Il leader di Italia viva, Matteo Renzi, dice esplicitamente che il premier Mario Draghi ha un anno «complicato davanti». I rapporti tra le forze politiche che sostengono l’esecutivo sono destinati a cambiare durante l’anno che i partiti già vivono come vigilia elettorale. «Molte forze politiche che oggi si testano nei sondaggi non saranno presenti alle prossime elezioni. Ci sarà un grande sconvolgimento», dice Renzi, secondo cui la «conferma di Sergio Mattarella e Draghi può aprire a un sommovimento nei partiti interessante». Ci sono grandi movimenti al centro, c’è Goffredo Bettini che ha appena riscritto le alleanze del Pd, c’è la frattura nella coalizione di centrodestra.

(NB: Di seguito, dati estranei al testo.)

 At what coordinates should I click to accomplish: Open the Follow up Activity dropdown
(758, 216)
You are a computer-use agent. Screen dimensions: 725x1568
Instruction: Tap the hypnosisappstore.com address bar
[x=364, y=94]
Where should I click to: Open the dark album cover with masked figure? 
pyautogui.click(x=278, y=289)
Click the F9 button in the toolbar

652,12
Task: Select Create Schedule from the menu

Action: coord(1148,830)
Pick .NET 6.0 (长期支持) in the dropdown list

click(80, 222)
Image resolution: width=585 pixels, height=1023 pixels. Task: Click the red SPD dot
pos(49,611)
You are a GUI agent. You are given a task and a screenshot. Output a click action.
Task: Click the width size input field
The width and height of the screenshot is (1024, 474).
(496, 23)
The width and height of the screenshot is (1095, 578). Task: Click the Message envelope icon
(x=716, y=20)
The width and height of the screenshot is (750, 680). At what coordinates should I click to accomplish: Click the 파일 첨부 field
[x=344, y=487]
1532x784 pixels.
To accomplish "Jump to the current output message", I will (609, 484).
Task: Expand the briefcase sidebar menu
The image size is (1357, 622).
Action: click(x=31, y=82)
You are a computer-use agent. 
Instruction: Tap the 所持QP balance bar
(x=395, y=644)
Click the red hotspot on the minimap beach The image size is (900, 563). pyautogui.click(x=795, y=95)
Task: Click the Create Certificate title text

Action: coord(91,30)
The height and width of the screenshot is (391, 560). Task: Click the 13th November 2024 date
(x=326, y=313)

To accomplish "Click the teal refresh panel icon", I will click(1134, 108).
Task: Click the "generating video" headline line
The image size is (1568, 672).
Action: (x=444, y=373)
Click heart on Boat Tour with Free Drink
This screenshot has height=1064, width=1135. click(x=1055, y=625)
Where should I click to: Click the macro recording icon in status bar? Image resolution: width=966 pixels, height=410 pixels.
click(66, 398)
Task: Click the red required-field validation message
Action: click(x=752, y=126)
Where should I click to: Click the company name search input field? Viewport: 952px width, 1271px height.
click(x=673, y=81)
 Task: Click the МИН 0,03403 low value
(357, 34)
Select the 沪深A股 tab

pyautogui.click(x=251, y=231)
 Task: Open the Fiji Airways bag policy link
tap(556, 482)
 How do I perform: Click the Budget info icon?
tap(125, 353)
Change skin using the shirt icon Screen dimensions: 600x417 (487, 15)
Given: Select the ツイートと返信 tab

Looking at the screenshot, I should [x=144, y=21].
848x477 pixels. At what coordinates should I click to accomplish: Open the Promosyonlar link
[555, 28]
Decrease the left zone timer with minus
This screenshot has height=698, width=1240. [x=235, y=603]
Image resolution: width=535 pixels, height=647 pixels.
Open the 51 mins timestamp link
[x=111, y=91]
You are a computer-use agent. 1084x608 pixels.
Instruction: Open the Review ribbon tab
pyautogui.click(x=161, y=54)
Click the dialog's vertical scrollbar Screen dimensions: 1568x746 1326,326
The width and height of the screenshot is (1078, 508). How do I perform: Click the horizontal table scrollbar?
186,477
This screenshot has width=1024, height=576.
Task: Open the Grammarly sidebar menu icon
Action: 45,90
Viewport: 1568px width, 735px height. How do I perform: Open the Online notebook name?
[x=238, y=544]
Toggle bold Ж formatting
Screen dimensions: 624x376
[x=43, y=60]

Anche il presidente della Repubblica Mattarella nel suo secondo giuramento parla di movimento, ma è di tutt’altro tipo. Il capo dello stato, durante il discorso di ieri a Montecitorio, si è presentato come grande difensore delle prerogative parlamentari – senza risparmiare critiche alla compressione dei tempi di discussione dei provvedimenti e all’utilizzo dei Dpcm da parte del governo – che però ha ringraziato convintamente, sottolineandone l’ampia maggioranza parlamentare, e richiamando tutto il paese a fare la propria parte.

«Viviamo in una fase straordinaria in cui l’agenda politica è in gran parte definita dalla strategia condivisa in sede europea», ha detto il presidente della Repubblica, spiegando che «la stabilità di cui si avverte l’esigenza è, quindi, fatta di dinamismo, di lavoro, di sforzo comune».

Giorgetti tra due fuochi

I due movimenti, quello dei partiti descritto da Renzi originato proprio dalla conferma di Draghi e Mattarella, e quello del presidente che è sostanzialmente una corsa a riformare il paese, corrono paralleli e il primo rischia di mettere in pericolo il secondo.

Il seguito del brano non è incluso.